Они втроем склонились над календарем. Выходило, что идеальный день для свадьбы — седьмое сентября, воскресенье. Моня со вздохом обещал управиться, Давыд уточнил у Арины, не передумает ли та к сему моменту, Арина про себя прикинула, что есть надежда не стать посмешищем из-за очевидности причины свадьбы… В общем, если не особо придираться, всех все устроило.
На ближайшем собрании Моня попросил слова.
— Товарищи! У меня приятная новость, и я надеюсь, все вы по мере сил примете участие в намечающемся мероприятии. Дело в том, что седьмого сентября наши коллеги — товарищ Качинская и товарищ Шорин — наконец-то женятся. И потому, дорогие будущие гости, прошу вас собрать все ненужные вам предметы быта, труда и обихода для обмена их в колхозах на продукты питания и отмечания.
— Шо? — переспросил Ангел.
— Кушай хорошо, — огрызнулся Моня. — Говорю, кто хочет, чтоб у этих двоих была нормальная свадьба, приносите всякое, что можно на еду поменять. Деньги тоже пойдут.
Посыпались вопросы к докладчику: что нести, куда нести, можно то, можно это — Моня охотно отвечал.
Арина под шумок сбежала на крыльцо. Через пару минут к ней присоединился Ангел.
— А вы с Давыдом Яновичем действительно женитесь? Вот прямо друг с другом? — ошарашил он Арину вопросом.
— Ну… да. Ты же слышал.
— А я смогу приходить к вам в гости?
— Конечно.
— И когда Давыд Янович будет дома?
Арина засмеялась. У них в классе каждая девочка обожала одного двух солистов местной оперы — хрупкого, чуть женственного тенора Лазоревского или мощного брутального баритона Латермана. Войны шли нешуточные. До слез и порванных чулков. Никогда Арина не думала, что кроме «лазористок» и «латерманьячек» встретит еще и заядлого «шориниста».

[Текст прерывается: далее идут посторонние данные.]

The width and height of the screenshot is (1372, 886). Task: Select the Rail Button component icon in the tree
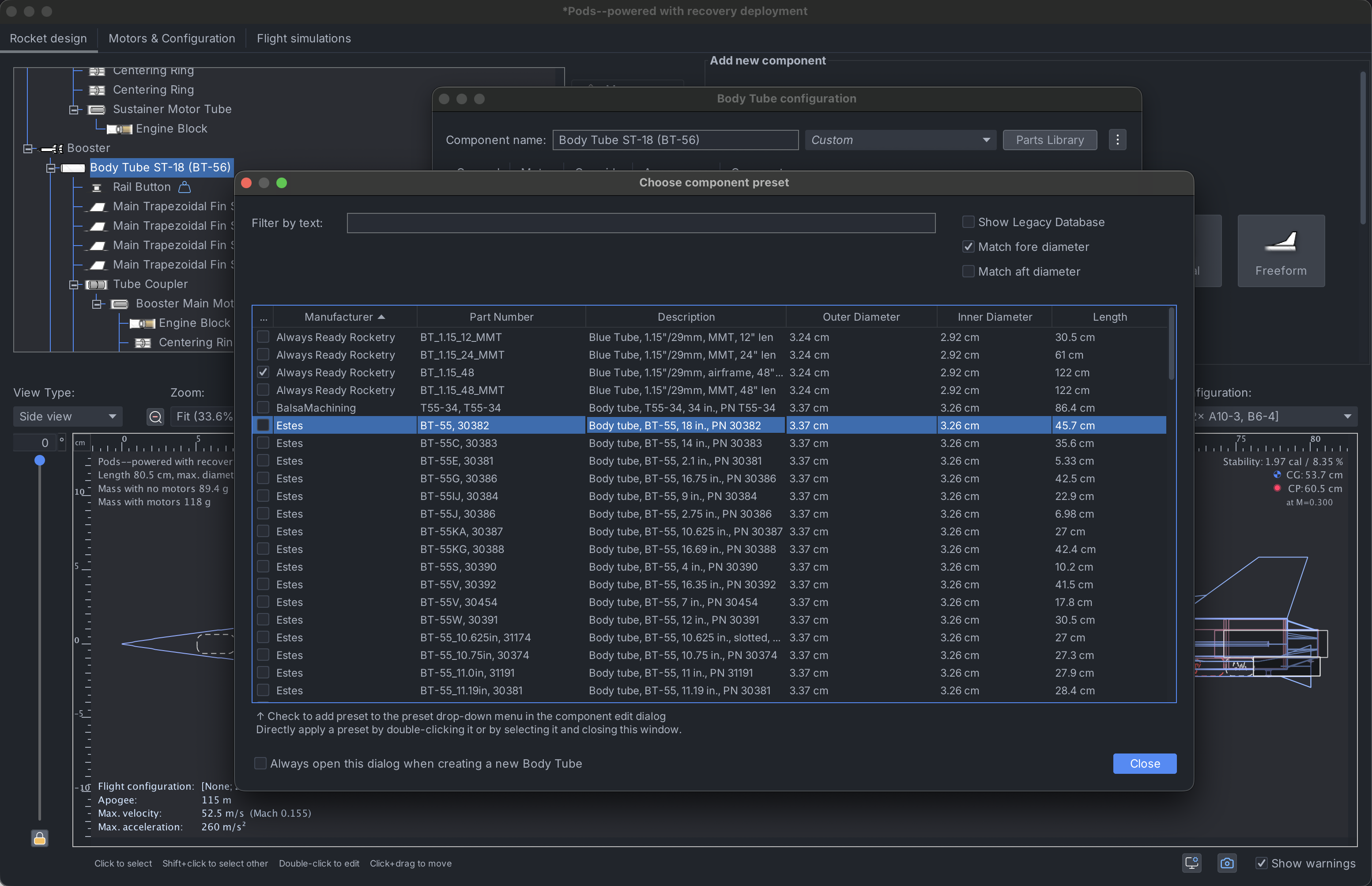[x=97, y=187]
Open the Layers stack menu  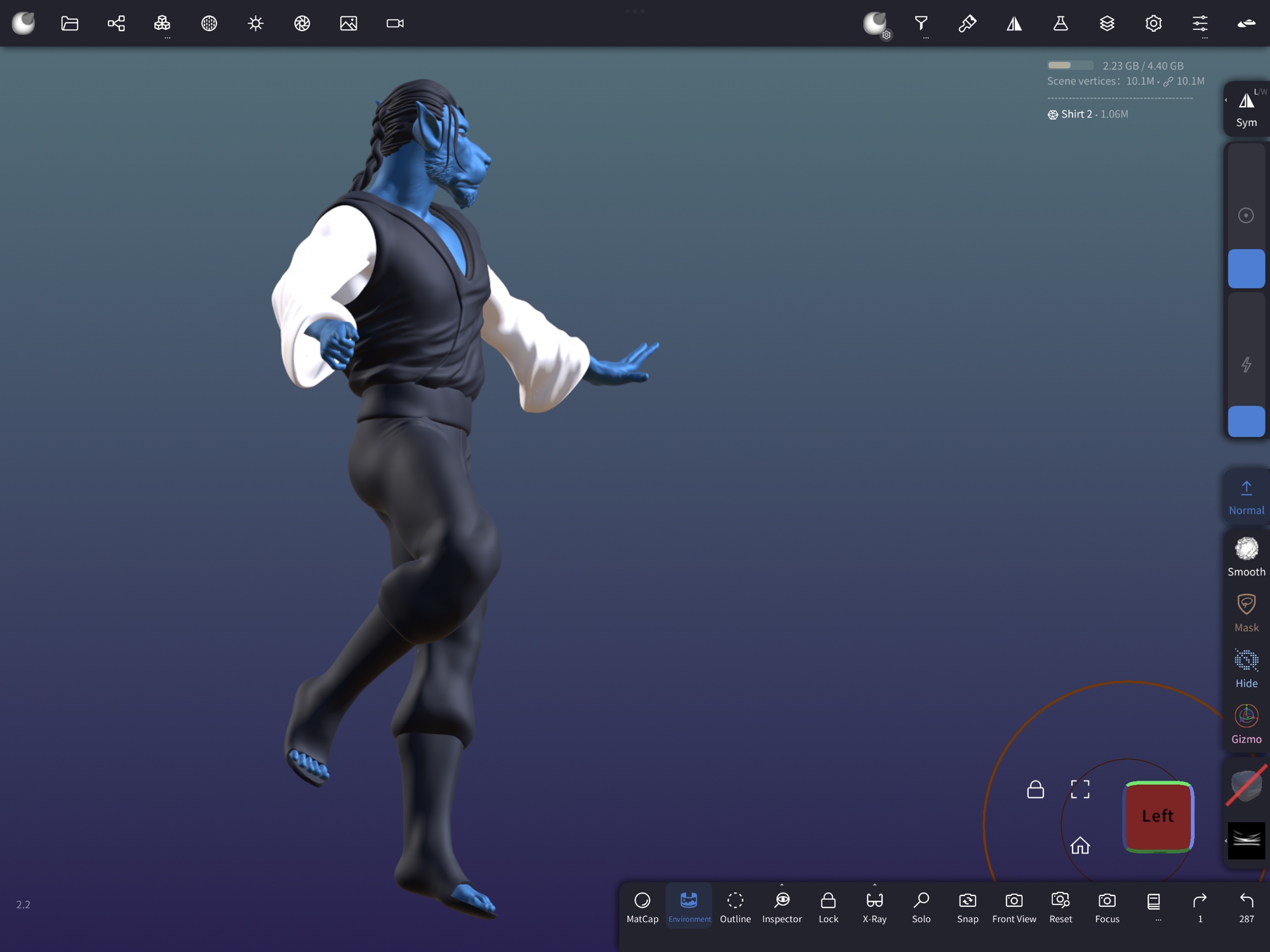click(x=1107, y=23)
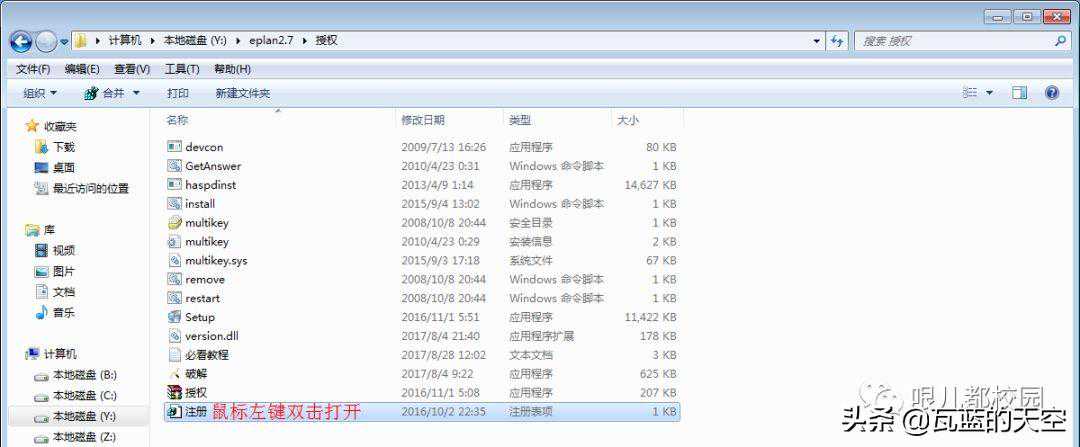Sort files by 修改日期 column header
The height and width of the screenshot is (447, 1080).
pyautogui.click(x=423, y=120)
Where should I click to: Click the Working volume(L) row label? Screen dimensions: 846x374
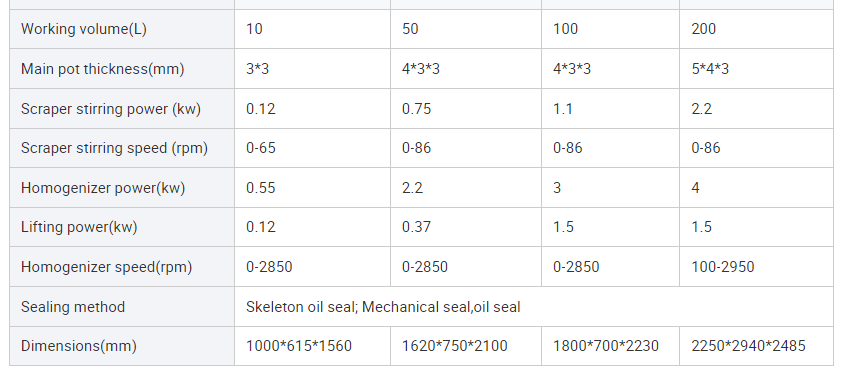click(84, 29)
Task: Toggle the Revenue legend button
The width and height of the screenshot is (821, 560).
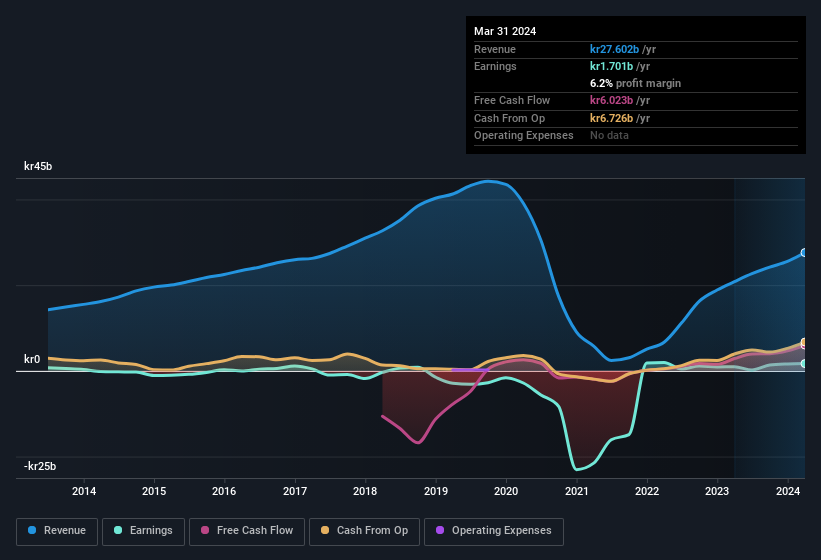Action: click(57, 531)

— Да заходи, конечно. Можешь и Наташу свою взять, будем дружить семьями…
— Она меня бросила, — с отчаяньем в голосе произнес Ангел, — вроде, все нормально было, а тут «не до тебя, дурака, я серьезными вещами занимаюсь». Тоже мне, серьезная…
— Да ладно тебе грустить, мало ли в Левантии девушек?
— Такая — одна, — убежденно и твердо произнес Ангел.
«Какой же он все-таки еще малыш!» — умиленно подумала Арина.
Вечером в кабинет Арины зашел Шорин.
— Ты долго еще? — спросил он, потягиваясь.
— Да уже все. Сейчас попью чаю — и спать лягу.
— Здесь?
— А где еще?
— Дома… Ну, у меня дома. Пойдем, у меня там комната отдельная.
— Давай после свадьбы.
— Не, ну скромность, конечно, украшает невесту, но вот так-то зачем?
— Не представляю, в каком, гм, статусе появлюсь завтра возле вашей уборной. Не хочу пересудов, а тем более — оскорблений.
— В статусе человека, который утром хочет в сортир. А мои соседи берегут свое здоровье. Поэтому делают зарядку, чистят зубы и никогда не обсуждают моих близких. Ну, кроме Варяга. Но если ты обещаешь не гонять кота Гандлевских и не грызть чужую обувь…
— Я постараюсь.
— Давай помогу тебе собрать манатки, — Шорин открыл шкаф и решительно приступил к делу.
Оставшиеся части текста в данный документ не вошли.